后面三人谈天说地,向还寒就自觉去煮茶,却见炉前已经坐着一人。
陆寻抬眼看了眼来人:“有什么事?”
向还寒举了举茶壶,示意是来添水的。
“水还没开,需等等。”
向还寒心生一股不好的预感,他们两人中无论是谁出手,这壶水烧开都是眨眼间的事情,没有等的道理。
“上次小比我虽是赢了,但你的身手让我印象深刻,今日有空,不如来切磋一番。”
向还寒眼睛往身后的院落看去。
他想,万芳楼那次他带着假皮,招式也是用的筑基后段的,不该被认出来才是。
回过头来,他为难道:“陆峰主眼下有客人,再说我尚未筑基,师兄与我切磋有何意义?”
“真的没有筑基吗?”陆寻质问的眼神如有实质,犀利而坚定地看着向还寒。
“没有。”
干脆的回答,向还寒没有丝毫迟疑。
“听说向师弟经常下山。”
向还寒答:“生活所迫。”
陆寻抬眼:“去的是万芳楼还是藏春阁?”
向还寒微愣,陆寻到底是哪里漏出了破绽他尚不清楚,亦或者就是在诈他也说不准,于是立刻收起表情,装作不懂:“师兄在说什么?”
“你袖子脏了。”陆寻朝下看去。
向还寒闻言低头,但并没看见哪里有脏的痕迹。
陆寻没再说别的,只一抬手那陶炉中的水便沸腾得溢了出来,他起身,让向还寒稍等一会,他去取茶来。
碧天峰的前任峰主应当是个广收门徒的人,一路上山能看到不少弟子房,到了此处也是房屋众多,但是却没怎么有人走动。

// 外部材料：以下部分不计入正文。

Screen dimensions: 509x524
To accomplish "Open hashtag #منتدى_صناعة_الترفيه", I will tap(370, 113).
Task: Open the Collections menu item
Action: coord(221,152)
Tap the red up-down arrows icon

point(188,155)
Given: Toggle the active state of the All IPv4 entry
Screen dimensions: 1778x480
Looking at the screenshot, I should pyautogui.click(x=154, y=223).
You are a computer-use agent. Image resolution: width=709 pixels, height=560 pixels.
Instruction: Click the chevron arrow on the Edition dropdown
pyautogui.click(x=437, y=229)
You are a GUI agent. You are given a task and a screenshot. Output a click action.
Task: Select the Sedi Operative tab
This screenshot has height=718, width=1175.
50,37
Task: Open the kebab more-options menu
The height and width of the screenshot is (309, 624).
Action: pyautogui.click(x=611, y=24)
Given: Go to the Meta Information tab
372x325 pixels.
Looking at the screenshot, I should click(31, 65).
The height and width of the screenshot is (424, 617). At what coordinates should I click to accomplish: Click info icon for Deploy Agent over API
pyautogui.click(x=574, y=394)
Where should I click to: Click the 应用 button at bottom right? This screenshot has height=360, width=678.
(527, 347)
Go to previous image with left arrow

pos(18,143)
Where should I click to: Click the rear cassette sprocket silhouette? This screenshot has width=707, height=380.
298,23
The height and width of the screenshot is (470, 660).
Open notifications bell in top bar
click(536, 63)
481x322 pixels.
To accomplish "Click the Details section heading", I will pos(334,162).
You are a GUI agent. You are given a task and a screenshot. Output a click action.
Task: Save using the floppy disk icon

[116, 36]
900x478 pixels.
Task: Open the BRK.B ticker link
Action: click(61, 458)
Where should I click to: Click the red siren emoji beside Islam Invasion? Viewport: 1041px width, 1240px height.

泡好茶后向还寒便往回走去,但向还寒走出去好一段路都觉得有双眼睛在盯着自己,他再次去看自己的衣袖……
无甚特别之处,只是手腕上有因同生共死蛊而缠的绷带。
他举起手来,绷带也随之露了出来。
两人在花楼交手时,由于他的招式过于消耗灵力,所以袖子被烧了一截,可是就算陆寻在别处也注意过他的绷带,也应该没办法这么武断的下结论。
既然被盯上了,那日后便需得小心行事。
“你这弟子真不错,有二十岁了?”
向正雁点头:“刚二十。”
不知道三人聊了些什么,只是当向还寒回去添茶的时候,那桂长老眼神频频朝他看来。
下山时候向正雁才同他解释缘由:“陆长老说准备也让你跟着桂长老去做任务,他说你小比的时候表现得不错,不仅打败了宋晚枫的弟子,还接下了陆寻的招数。”
说这话的时候,向正雁的语气并不是带着赞赏,他一贯是教育向还寒要学会藏起锋芒来的。
“我隐藏实力了,是刘韶功夫不到家,至于陆寻……是弟子一时昏头,但输得太惨,终归不好看。”
“歪道理。”向正雁去看向还寒。
二十岁的青年与十七八岁那时候不同,多了些沉稳,也有了很多主见,但这个年纪的人都套不过一份虚荣心。
“桂长老门下有不少弟子,与你年纪相仿,大概是想撮合你们。”
向正雁下山更慢了,瞧着力气都快耗尽了,向还寒也跟着慢慢往下走。
“多见一些人不是坏事。”
“嗯。”向还寒敷衍道。
“不感兴趣?”向正雁思索道:“那你在乎什么面子,不是在孔雀开屏吗?难不成已经有喜欢的人了?”
“没。”向还寒脱口而出,但脑子却想起些事来。
他当时不曾放任自己去输,甚至还不露声色地想办法伤了陆寻,这一切,他都是想让江熄看到的,这就是所谓的“孔雀开屏”?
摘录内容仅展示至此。